Name each person quoted in the bioinformatics article below, along with the position the article gives for that person.

(Text shown begins)

Crunching Digits for Drugs

  • Investor dollars are not the only things flowing out of digital technology and into biotech; plenty of high-end hardware and software are following the money. The pursuit of new drugs through genomics and proteomics requires the gathering and sifting of oceanic volumes of data about molecules and their reactions to one another. Vertex Pharmaceuticals, for example, simulates 47 billion reactions between drugs and proteins a day--nearly as many as the number of e-mails sent out in the world every week. This requires the massive deployment of supercomputers and highly sophisticated programming tools--all key elements of a booming field dubbed bioinformatics.

    Some biotechs, including LION Bioscience of Heidelberg, Germany; Gene Logic of Gaithersburg, Md.; and Compugen of Princeton, N.J., have been selling their expertise in bioinformatics to big drug companies. But they face heavyweight competition from the likes of Hitachi and IBM, hungry for a slice of a bioinformatics market that Frost & Sullivan predicts will grow fivefold, to $7 billion over the next five years.

    Compaq, which got in early by assisting the human-genome mapping projects, has the largest market share at 37%. It is working with Celera Genomics and the U.S. government to build a supercomputer that will perform 100 trillion operations a second--enough to read the entire Library of Congress, some 18 million books, 30 times a second. Says Ty Rabe, a director at Compaq's bioinformatics program: "The life-science industry will be as important to the world economy in the next decades as the computer industry is today."

    IBM, which said last year that it would invest $100 million in the field, has now more than doubled its life-sciences investments. Says the initiative's general manager, Carol Kovac: "Partnering with companies in proteomics and genomics is essential for our success." Big Blue has invested $10 million in MDS Proteomics, a subsidiary of MDS, based in Toronto, Canada, and recently announced a collaboration with LION. It is also building what will be the world's fastest supercomputer, Blue Gene, to work out the complex rules by which proteins assume their shapes.

    Other computer and telecom giants are also playing. Marconi, based in London, has pitched in to help Oxford GlycoSciences map all human proteins, while Hitachi and Oracle are doing the same with Utah's Myriad Genetics.

    But bioinformatics isn't just about genes and proteins anymore. "It's now used to describe how to manage and integrate all information from the drug-discovery process through clinical trials," says Pradip Banerjee, an analyst at consultancy Accenture. That's why drug giant Merck bought Kirkland, Wash.-based Rosetta Inpharmatics, a leader in the field, for $620 million last May. The much touted convergence of biotechnology and computing, it seems, has revolutionized a host of other fields.

(Text shown ends)
(Records begins)

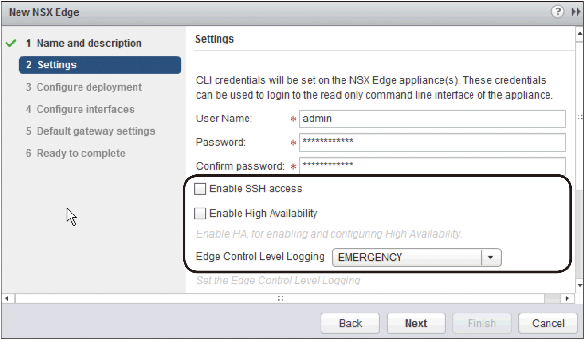Screen dimensions: 585x341
Task: Open step 3 Configure deployment
Action: (84, 87)
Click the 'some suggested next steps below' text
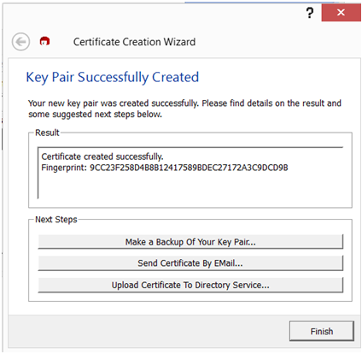Screen dimensions: 362x354 click(x=95, y=115)

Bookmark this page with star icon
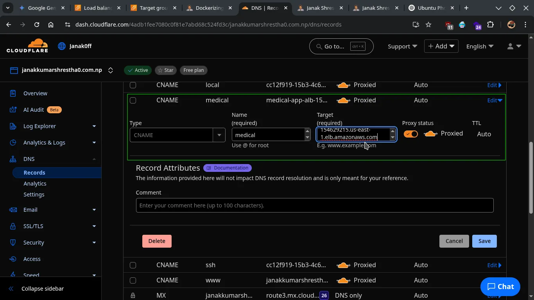click(428, 25)
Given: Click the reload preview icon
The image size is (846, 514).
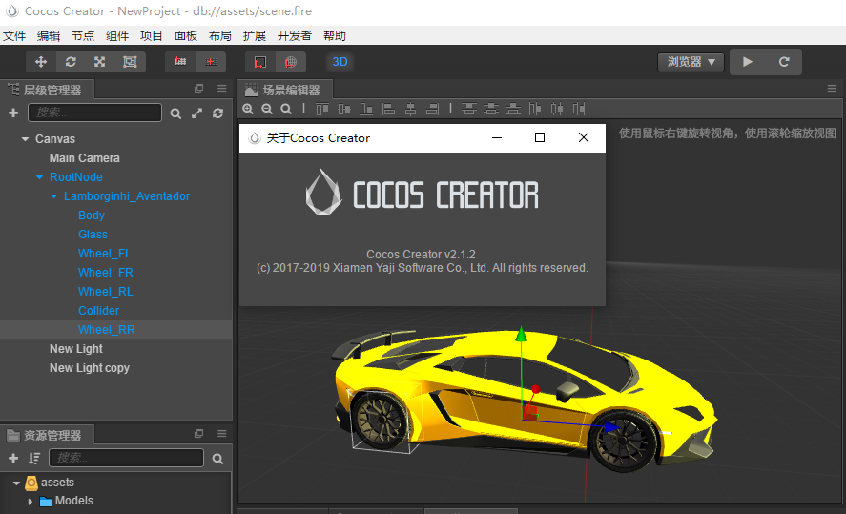Looking at the screenshot, I should click(784, 62).
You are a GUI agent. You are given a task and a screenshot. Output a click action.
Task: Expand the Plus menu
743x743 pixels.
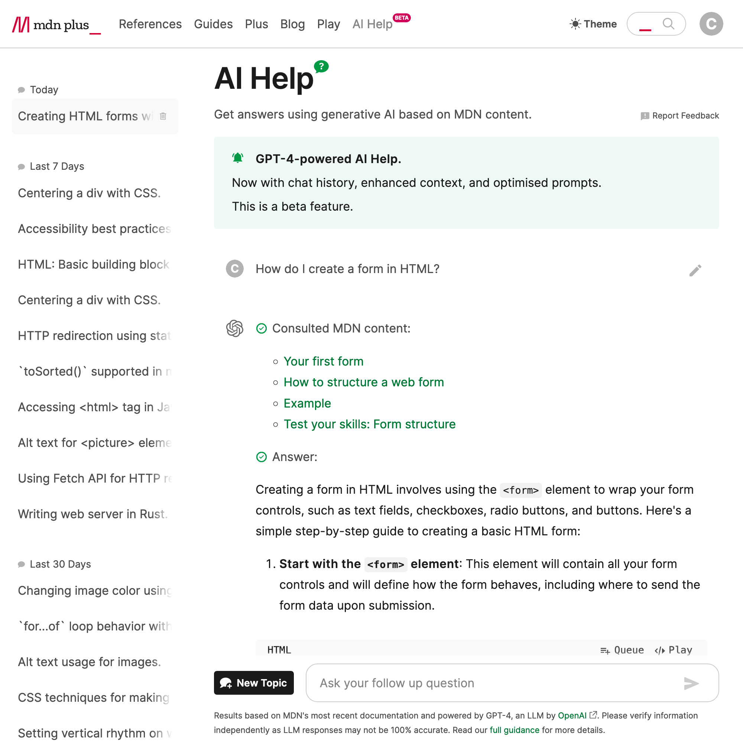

(Records ends)

> [Output for this task]:
- Ty Rabe, a director at Compaq's bioinformatics program
- Carol Kovac, general manager of IBM's life-sciences initiative
- Pradip Banerjee, an analyst at the consultancy Accenture